Sebab, tak jarang demonstrasi-demonstrasi tersebut diwarnai dengan tindakan
anarkis yang merugikan banyak pihak, termasuk rakyat sendiri. Bukannya
menyelesaikan masalah, tetapi justru menimbulkan masalah baru
“Hidup Mahasiswa! Hidup rakyat
Indonesia! Hancurkan penindasan!” “Hidup…” Sambung-menyambung suara lain
memekakkan telinga menyambut ucapan sang orator.” Seketika suasana berubah,
asap hitam mulai menghalangi pandangan bersama teriakan-teriakan yang sudah
tidak jelas lagi. Hingar bingar orang berlarian bersamaan dengan pagar besi
gedung DPR diguncang-guncang demonstran.
“Ayo serang…!” Seperti zaman penjajahan
saja. Ayo serang…! serang… serang…!” yang lainnya ikut berteriak sekaligus
bergerak maju. Polisi yang sedari tadi berjaga segera ambil tindakan, menghalau
para demonstran. Aksi saling dorong dan lempar-lemparan batu terjadi, beruntung
aku sudah jauh dari lokasi meski masih terlihat jelas dari lokasi.
Aparat pun menjadi bulan-bulanan
lemparan batu dan serangan mahasiswa. Barangkali teman-teman mahasiswa juga
sudah lupa kalau sebenarnya aparat itu rakyat juga, mereka hanya menjalankan perintah
dan tugas saja.
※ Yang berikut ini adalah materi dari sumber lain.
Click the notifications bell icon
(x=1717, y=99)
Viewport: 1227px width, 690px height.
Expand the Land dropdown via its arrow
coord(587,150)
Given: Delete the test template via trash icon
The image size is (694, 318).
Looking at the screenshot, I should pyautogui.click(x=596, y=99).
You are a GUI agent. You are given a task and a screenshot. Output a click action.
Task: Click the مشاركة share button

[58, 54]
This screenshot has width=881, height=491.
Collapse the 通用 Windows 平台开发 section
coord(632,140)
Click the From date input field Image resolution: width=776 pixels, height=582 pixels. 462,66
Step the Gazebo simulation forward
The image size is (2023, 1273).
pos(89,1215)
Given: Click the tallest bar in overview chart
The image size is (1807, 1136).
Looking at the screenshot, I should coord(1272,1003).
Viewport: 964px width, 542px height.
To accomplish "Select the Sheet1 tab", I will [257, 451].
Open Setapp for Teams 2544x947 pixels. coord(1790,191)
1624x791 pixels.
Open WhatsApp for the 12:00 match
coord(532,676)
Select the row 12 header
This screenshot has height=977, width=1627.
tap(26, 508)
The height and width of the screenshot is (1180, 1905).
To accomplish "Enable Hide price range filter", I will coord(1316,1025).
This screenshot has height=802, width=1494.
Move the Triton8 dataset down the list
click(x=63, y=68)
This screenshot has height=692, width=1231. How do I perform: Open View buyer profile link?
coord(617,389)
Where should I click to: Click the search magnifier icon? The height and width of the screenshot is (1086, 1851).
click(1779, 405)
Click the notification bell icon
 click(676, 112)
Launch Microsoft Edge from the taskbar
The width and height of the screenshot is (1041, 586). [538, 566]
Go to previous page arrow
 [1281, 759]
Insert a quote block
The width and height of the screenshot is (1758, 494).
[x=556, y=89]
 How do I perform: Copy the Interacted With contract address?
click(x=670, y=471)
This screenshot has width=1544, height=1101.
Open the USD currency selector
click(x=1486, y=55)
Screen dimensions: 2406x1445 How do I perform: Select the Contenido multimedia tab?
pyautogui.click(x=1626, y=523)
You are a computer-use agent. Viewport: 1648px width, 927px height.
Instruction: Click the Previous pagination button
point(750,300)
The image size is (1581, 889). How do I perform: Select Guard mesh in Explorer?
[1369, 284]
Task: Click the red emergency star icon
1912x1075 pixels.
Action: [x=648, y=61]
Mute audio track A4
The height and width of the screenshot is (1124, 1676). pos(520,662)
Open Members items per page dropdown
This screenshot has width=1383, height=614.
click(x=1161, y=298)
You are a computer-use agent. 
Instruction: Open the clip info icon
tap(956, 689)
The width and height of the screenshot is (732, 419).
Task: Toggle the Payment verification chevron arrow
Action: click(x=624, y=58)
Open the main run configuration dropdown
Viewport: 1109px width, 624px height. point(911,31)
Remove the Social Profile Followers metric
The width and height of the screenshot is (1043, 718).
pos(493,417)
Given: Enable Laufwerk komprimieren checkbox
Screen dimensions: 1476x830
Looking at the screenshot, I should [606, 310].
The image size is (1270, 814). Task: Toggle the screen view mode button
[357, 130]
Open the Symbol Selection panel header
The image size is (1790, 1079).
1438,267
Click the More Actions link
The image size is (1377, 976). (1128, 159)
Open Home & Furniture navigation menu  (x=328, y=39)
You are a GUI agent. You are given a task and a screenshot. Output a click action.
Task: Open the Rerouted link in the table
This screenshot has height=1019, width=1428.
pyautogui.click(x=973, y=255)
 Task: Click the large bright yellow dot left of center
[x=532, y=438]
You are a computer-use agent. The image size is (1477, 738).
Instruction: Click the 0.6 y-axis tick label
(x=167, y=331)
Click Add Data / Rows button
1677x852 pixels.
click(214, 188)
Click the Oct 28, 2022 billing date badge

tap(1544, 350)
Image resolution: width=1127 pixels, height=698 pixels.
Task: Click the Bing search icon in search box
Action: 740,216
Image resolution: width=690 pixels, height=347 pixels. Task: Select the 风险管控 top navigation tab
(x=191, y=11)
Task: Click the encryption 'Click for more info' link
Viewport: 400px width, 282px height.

Aparat seringkali berada pada pihak yang salah ketika terjadi
peristiwa anarkis dalam demonstrasi. Dari pihak pemerintah dikatakan tidak
tanggap, sedang dari mahasiswa menganggapnya sebagai momok yang menghalangi
aksi mereka.
Padahal, sebagaimana kalimat iklan
“prajurit juga manusia”, sehingga aparat (prajurit) harus dipahami sebagai
manusia yang memiliki berbagai problem, memiliki cita-cita, bisa marah, bisa
gundah, bisa menentang hal yang tidak sesuai dengan nuraninya, dan sebagainya.
Apalagi pada dasarnya sebagian besar mahasiswalah yang mulai, bagaimana mungkin
aparat akan diam saja ketika diserang. Sama saja kayak kita kalau diserang
pasti melakukan defence mechanism.
Aku jadi ingat cerita yang pernah kubaca
berjudul “prajurit jatiman”, tapi lupa siapa penulisnya.
“Kalian demonstran! Demonstrasi! Tapi
kalian bukan orang susah! Sebentar lagi kalian jadi sarjana. Jadi ahli hukum
pembela konglomerat busuk dan koruptor! Jadi ahli ekonomi yang menguntungkan
orang kaya dan bikin miskin rakyat jelata! Jadi politikus, menipu rakyat kecil!
Jadi menteri dan presiden!!! Huh!! Dulu juga mahasiswa demonstrasi-demonstrasi
begini, hasilnya rakyat tetap miskin!! Demonstrannya yang kaya, jadi pengusaha,
jadi macam-macam ahli-ahlian, semuanya bikin sengsara!! Sekarang begini lagi, demo-demoan
lagi, jadi penguasa lagi, jadi politisi lagi, jadi menteri lagi, kaya sendiri,
senang sendiri, kami tetap sengsara!!”
Memang benar, di antara teman-teman
aktivis banyak yang kemudian mengisi kursi-kursi di pemerintahan dan mereka
‘aparat’ tetaplah jadi rakyat. Di demo seperti sebelumnya yang pernah mendemo.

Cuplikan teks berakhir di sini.